Setting: the Department of Obstetrics and Gynaecology, Østfold Hospital Trust, Norway.

Participants: the study population consists of 1,110 consenting healthy women, assessed to be at low-risk at spontaneous onset of labour.

Measurements: effect measures; avoided caesarean sections, instrumental vaginal deliveries, complications requiring treatment in the operating room, epidural analgesia and oxytocin augmentation. Costs (€) were calculated by costs per day multiplied with length of stay, added costs for procedures performed outside the units. The results are expressed in incremental cost-effectiveness ratios (ICER) with SCU as comparator.

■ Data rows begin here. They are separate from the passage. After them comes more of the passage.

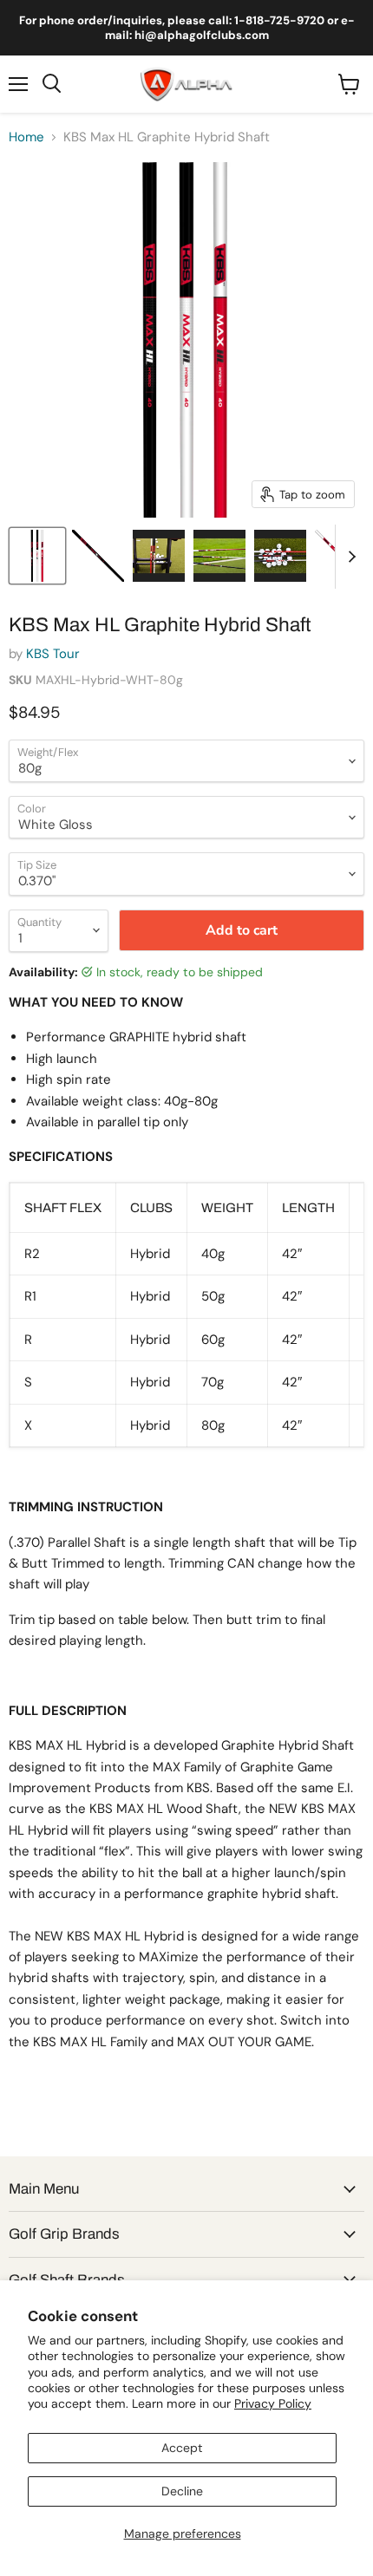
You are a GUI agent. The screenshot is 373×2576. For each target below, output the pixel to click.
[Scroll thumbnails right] (349, 557)
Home (26, 137)
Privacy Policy (272, 2403)
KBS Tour (53, 653)
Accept (182, 2447)
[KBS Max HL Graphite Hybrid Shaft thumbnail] (37, 556)
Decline (182, 2491)
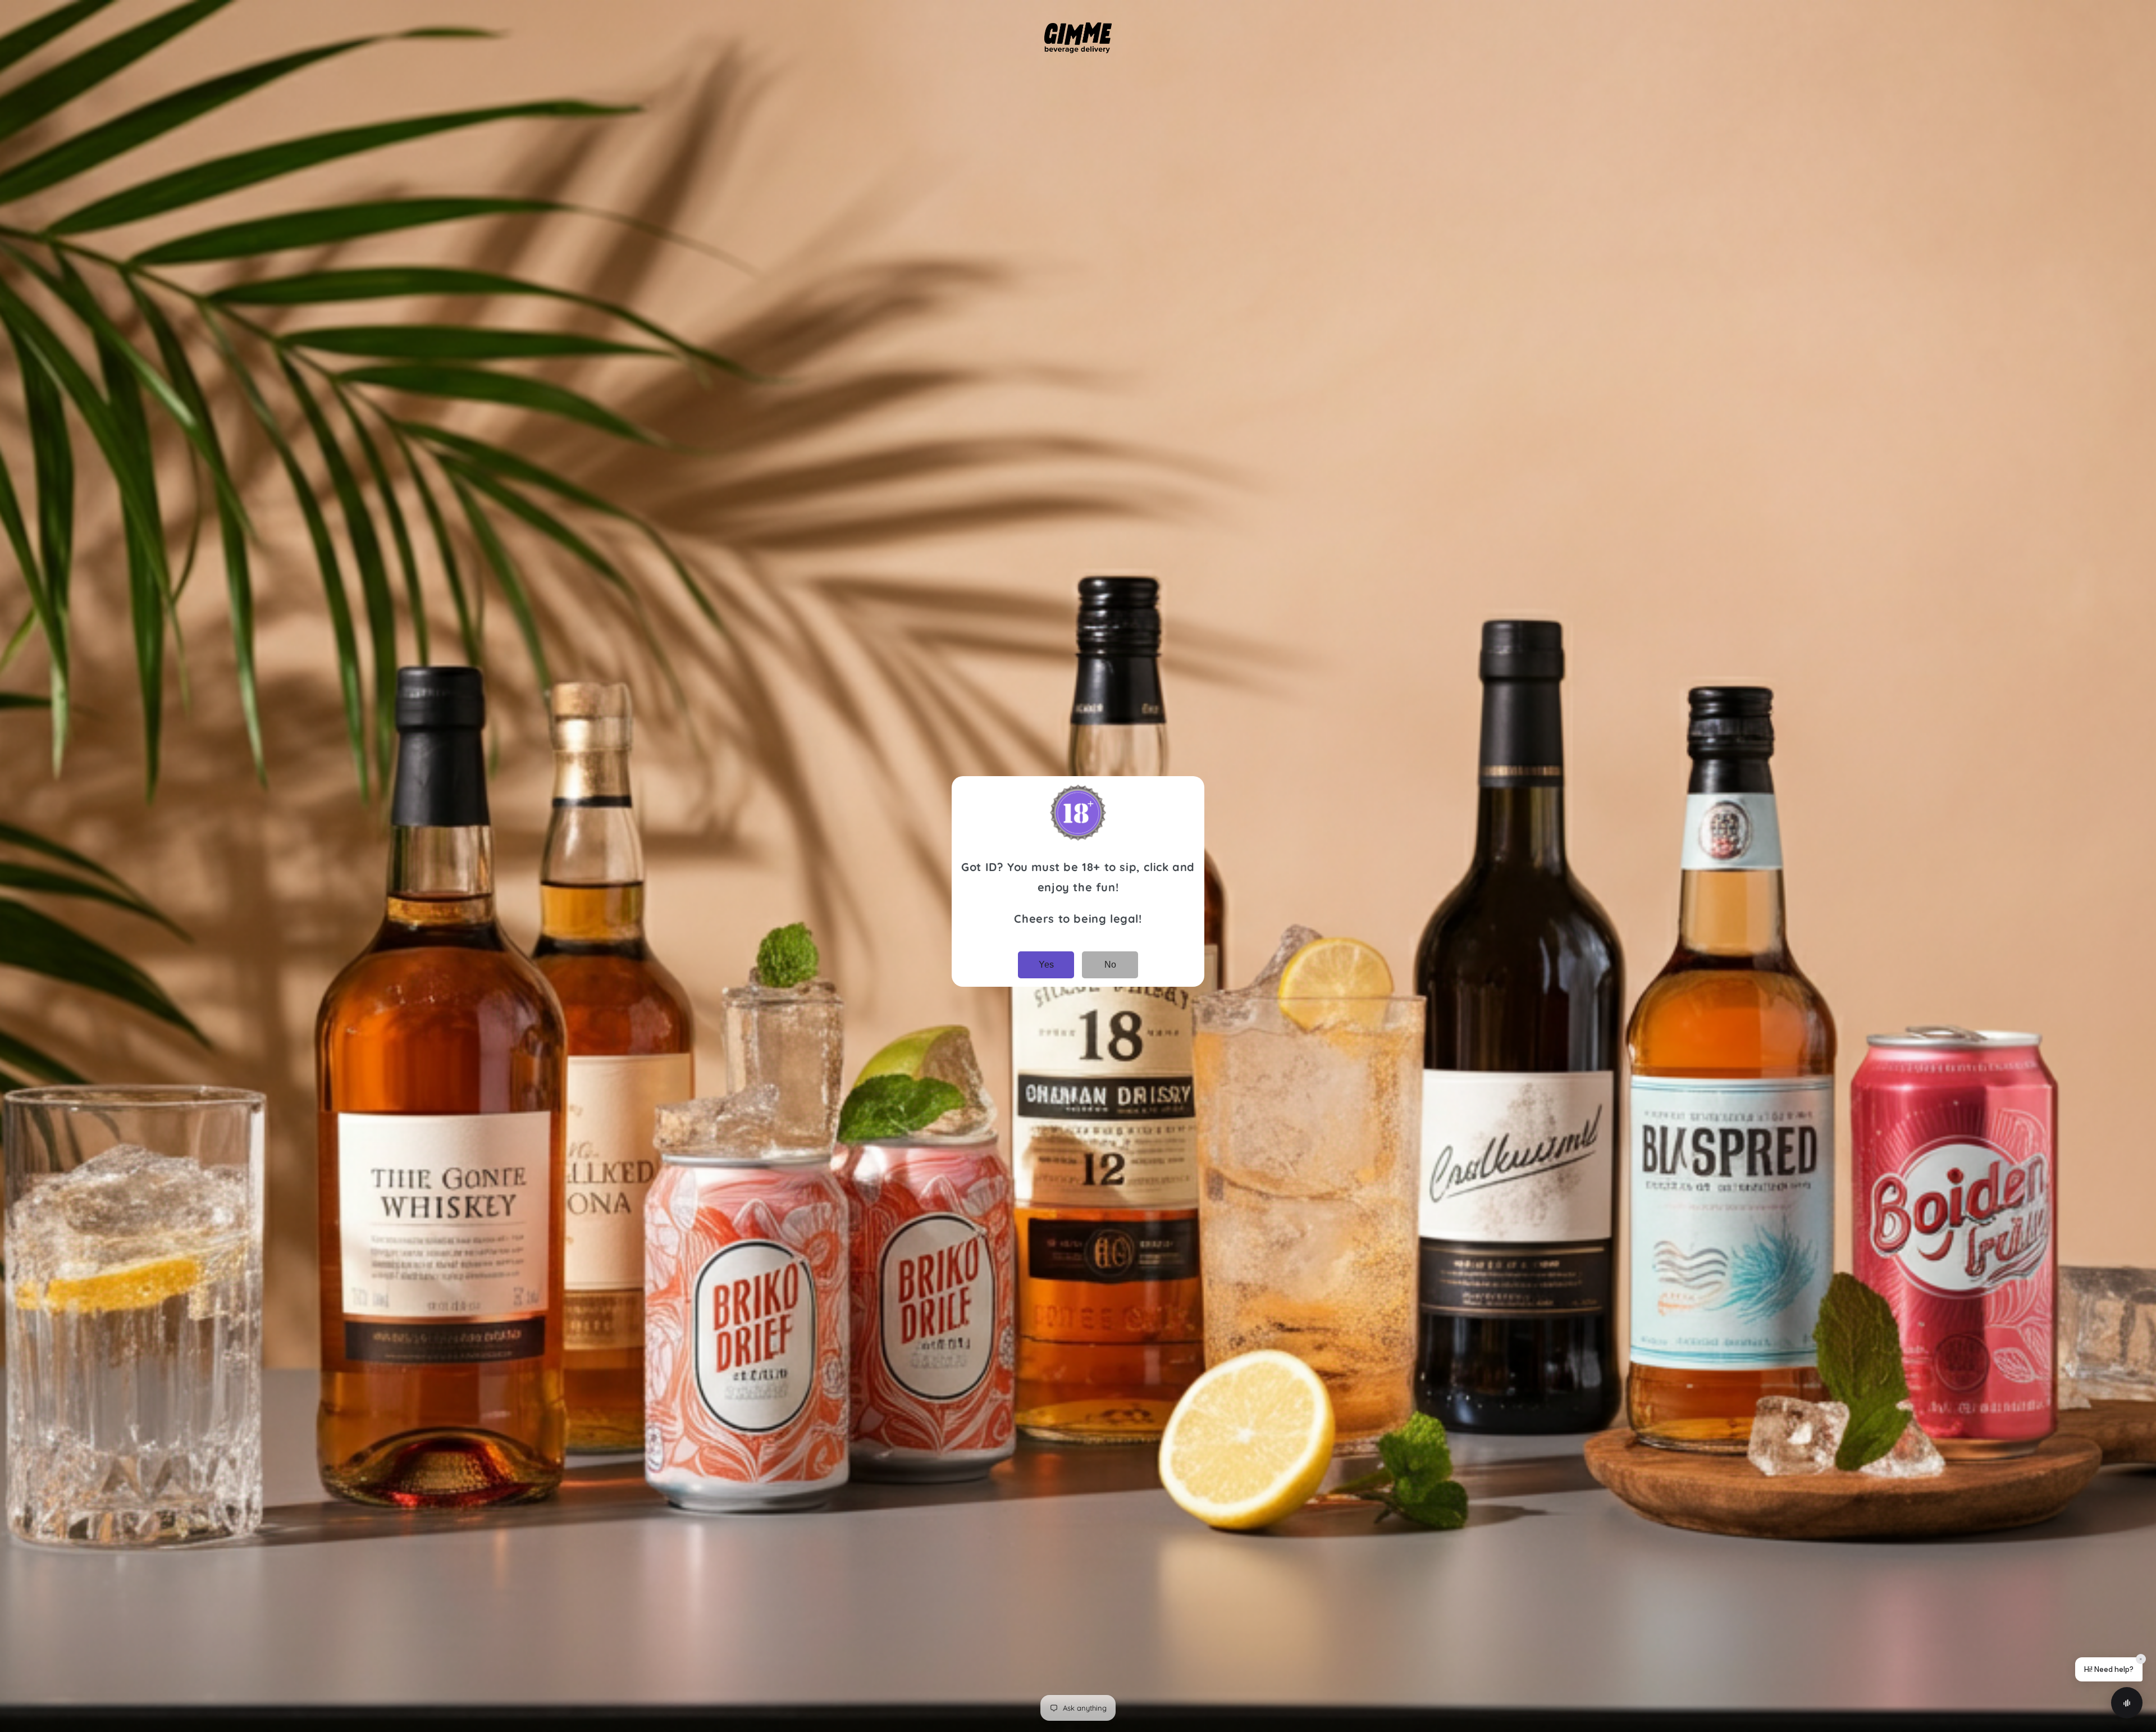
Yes (1046, 964)
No (1110, 964)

Findings: total costs per stay were significantly lower for women at the MU (€1,672) compared to the SCU (€1,950, p<0.001). The ICER showed that MU was a dominant strategy (lower costs and reduction in clinical procedures) for all effect measures. Based on the sensitivity analysis, allocating low-risk women to MU significantly reduced costs, but was not a dominant strategy for all outcomes.

Key conclusions: the MU is more cost-effective than the SCU for low-risk women without prelabour preference for level of birth care provided equal capacity at the units.

Implications for practice: it is cost-effective to organise birth care for low-risk women in a separate midwife-led unit.